This is particularly useful for hosting workspaces with public IPs
where the VMMs themselves do not have public IPs. This is because
it does not require a unique interface alias for each VMM (public
IPs are often scarce resources).
-
Added support for booting hard disk images (pygrub). Resolves
enhancement request
#5423.
Client must specify mountpoint like "hda" instead of "hda1" for
this to trigger.
-
See the end of the administrator guide for notes on configuration
migration to this version from older workspace releases.
Workspace pilot program
Summary
-
Added support for workspace pilot resource management. The pilot
is a program the service will submit to a local site resource
manager in order to obtain time on the VMM nodes. When not
allocated to the workspace service, these nodes will be used for
jobs as normal (the jobs run in normal system accounts in Xen
domain 0 with no guest VMs running). See below.
-
Added functionality to ensure multiple workspaces (including groups
of workspaces) are co-scheduled. See below.
-
Various client enhancements including ensemble service support,
cleaner output, and new commandline options.
-
Various bug fixes.
-
There was a WSDL update: additions, changes and new namespaces.
Services
-
Added support for workspace pilot resource management. The pilot
is a program the service will submit to a local site resource
manager in order to obtain time on the VMM nodes. When not
allocated to the workspace service, these nodes will be used for
jobs as normal (the jobs run in normal system accounts in Xen
domain 0 with no guest VMs running).
Several extra safeguards have been added to make sure the node is
returned from VM hosting mode at the proper time, including support
for:
- the workspace service being down or malfunctioning
- LRM preemption (including deliberate LRM job cancellation)
- node reboot/shutdown
Also included is a one-command "kill 9" facility for administrators
as a "worst case scenario" contingency.
Using the pilot is optional. By default the service does not
operate with it, the service instead directly manages the nodes it
is configured to manage.
-
Added functionality to ensure multiple workspaces (including groups
of workspaces) are co-scheduled. This includes the introduction
of the Workspace Ensemble Service. This functionality allows
complex virtual clusters to have all its component workspaces be
scheduled to run at once if that is necessary. This works with
both the default and pilot-based resource managers.
-
All remote interfaces (WSDLs/schemas) have been updated with at
least new namespaces. You can examine them directly online at the
WSDL and XSD files page
(or read the descriptions on the
Interfaces section). The main
difference is an extension to the factory create/deploy operation
and the addition of the ensemble service.
-
SSH based workspace-control invocations may now be configured
with an alternate private key.
-
SSH based workspace-control invocations now use options to ensure
easier identification of misconfigurations (no password entry
hang is possible now).
-
If using the pilot mechanisms, a new configuration section in the
service configuration file needs to be uncommented for pilot
specific configurations (see the configuration comments there).
-
If using the pilot mechanisms, a client may now not submit a flag
to the factory that requests the workspace be unpropagated after
the running time has elapsed. Instead, unpropagation must be
triggered manually by a client before this deadline is reached.
-
If using the pilot mechanisms, a shared secret must be configured
in etc/workspace_service/pilot/users.properties for HTTP
digest access authentication based notifications from the pilot.

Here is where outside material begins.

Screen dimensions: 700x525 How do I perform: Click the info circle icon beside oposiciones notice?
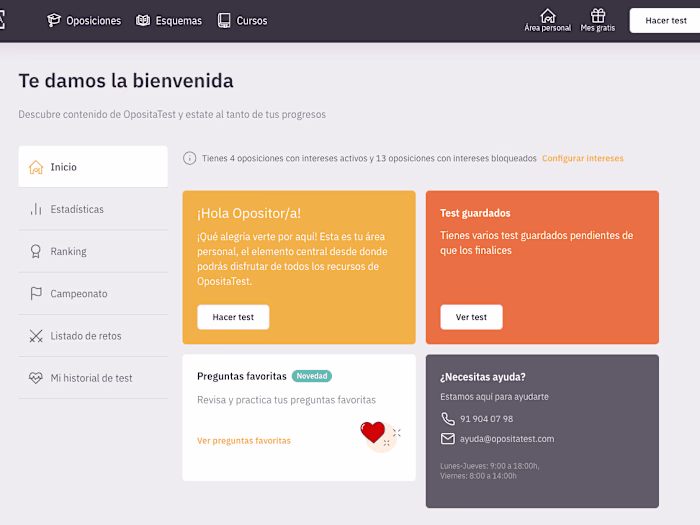pyautogui.click(x=190, y=158)
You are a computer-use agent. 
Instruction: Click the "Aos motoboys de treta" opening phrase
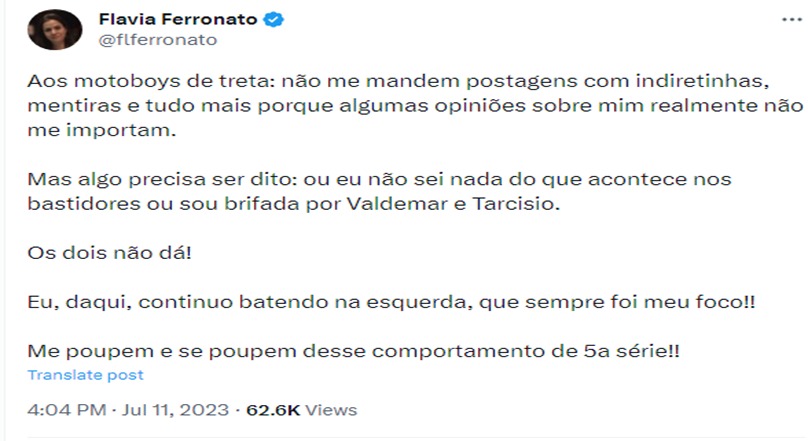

Use the included shared-secret-suggestion.py script.
(alternatively SSH may be used for notifications but it is slower)
-
New dependencies (these are distributed with the service):
-
backport-util-concurrent
-
jetty
- only necessary if using the pilot with the faster, default
HTTP digest access authentication based notifications.
-
Some platforms+JVMs have buffer size issues which caused some
workspace-control invocations to fail. This problem is addressed.
-
DHCP based network delivery to the VMs now requires unique
hostnames for each allocatable address (even if they do not
resolve to an IP). This addresses
Bug #5738.
Reference clients
-
A new client workspace-ensemble allows you to destroy
all workspaces in a running ensemble as well as trigger the workspaces
in the ensemble to be co-scheduled and (afterwards) allowed to
launch. This trigger is also available in the last workspace
deployment of the ensemble, if desirable (this will save a web
services operation).
-
Enhancement
Bug #5795
is addressed, this allows an early unpropagate request to be sent.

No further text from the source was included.